# Great Stuff Foam



## Mantellaprince20 (Aug 25, 2004)

Hey all, I am setting up a 55 gallon, false bottom, coco liner background terrarium. I am planning on making a type of waterfall/stream out of the great stuff foam, as well as use it as part of the background. I have read a few topics here about using it, but I would like anyones suggestions from experience in its use. I think it will turn out great. Thanks for anyones suggestions.

On a side note, can someone please give me information about d. ventrimaculatus. I am planning on ordering some soon, and can't find much info about them. Thanks all,

Ed Parker


----------



## Jace King (May 5, 2004)

is there anything in specific maybe i can help with on either great stuff ( the only technique i use at all right now) or d. vents which i got my first tadpole today of.


----------



## Guest (Oct 28, 2004)

I have done a tank with greatstuff/silicone and I am finishing up one with greatstuff/quickcrete. I think the great stuff works perfect.


----------



## Mantellaprince20 (Aug 25, 2004)

Jace,
Thanks for replying and offering help. Here is what I am planning on. I have a 55 gallon long tank. I am going to start in the back corner, and make the foam as a type of waterfall, then have that run down into a stream, which will be made out of the great stuff. So, is the great stuff easy to get in the right shape you want, and is it easy to carve it??? I am pretty sure it is easy to carve, but I am not so sure on the "shaping" of it. THen I will use blackk ge II silicone over it with ground coconut husk on the silicone. So, do you think a stream bed will be no problem? I haven't seen people do that before, I have only seen people use it as the background of the tank. I already have a large piece of coco liner which I was going to use for the majority of the background, as well as cork bark. Also, how long should I let the great stuff cure before putting the silicone on? I would try the aquarium mortar, but it is just so expensive, and I hear it takes a while to get the hang of it. 
Also, on the vents, what kind of temps are they best kept at? Running water, or not? What to plant with? How high do they need the tank to be?(they are more arboreal than terrestrial, right?) Also, what else can you suggest on their care. THanks a bunch for the help. 

ED parker


----------



## bluetip (May 18, 2004)

Hi Ed,



> I am going to start in the back corner, and make the foam as a type of waterfall, then have that run down into a stream, which will be made out of the great stuff. So, is the great stuff easy to get in the right shape you want, and is it easy to carve it??? I am pretty sure it is easy to carve, but I am not so sure on the "shaping" of it.

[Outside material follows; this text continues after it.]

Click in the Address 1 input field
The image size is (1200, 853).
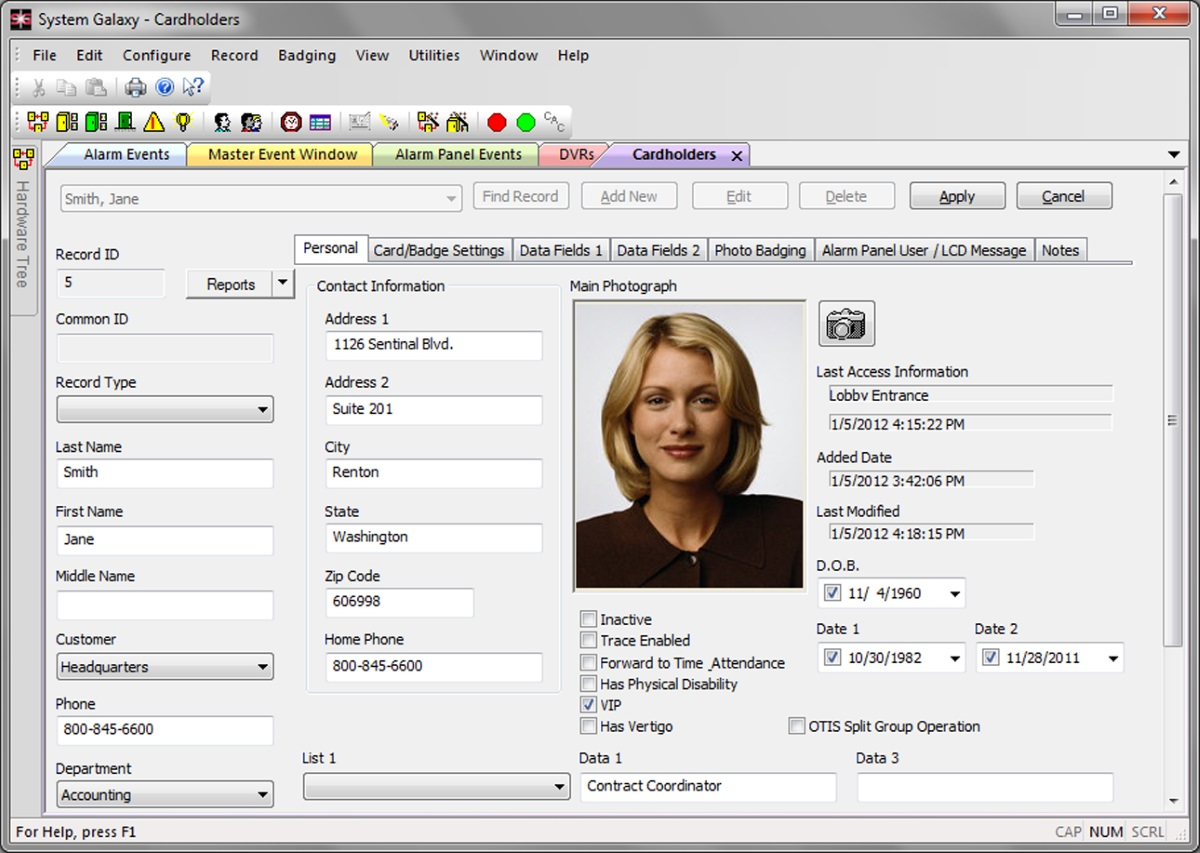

I don't know about shaping it. When I did the background, I noticed that the Great Stuff was Extremely Sticky and stubborn. I think the best way to shape it is only after it solidifies -- with a cutter.

If you have the patience and the eye for carving with a cutter, I think its very doable. I didn't want to bother too much with it when I made mine so there 




> THen I will use blackk ge II silicone over it with ground coconut husk on the silicone. So, do you think a stream bed will be no problem? I haven't seen people do that before, I have only seen people use it as the background of the tank. I already have a large piece of coco liner which I was going to use for the majority of the background, as well as cork bark.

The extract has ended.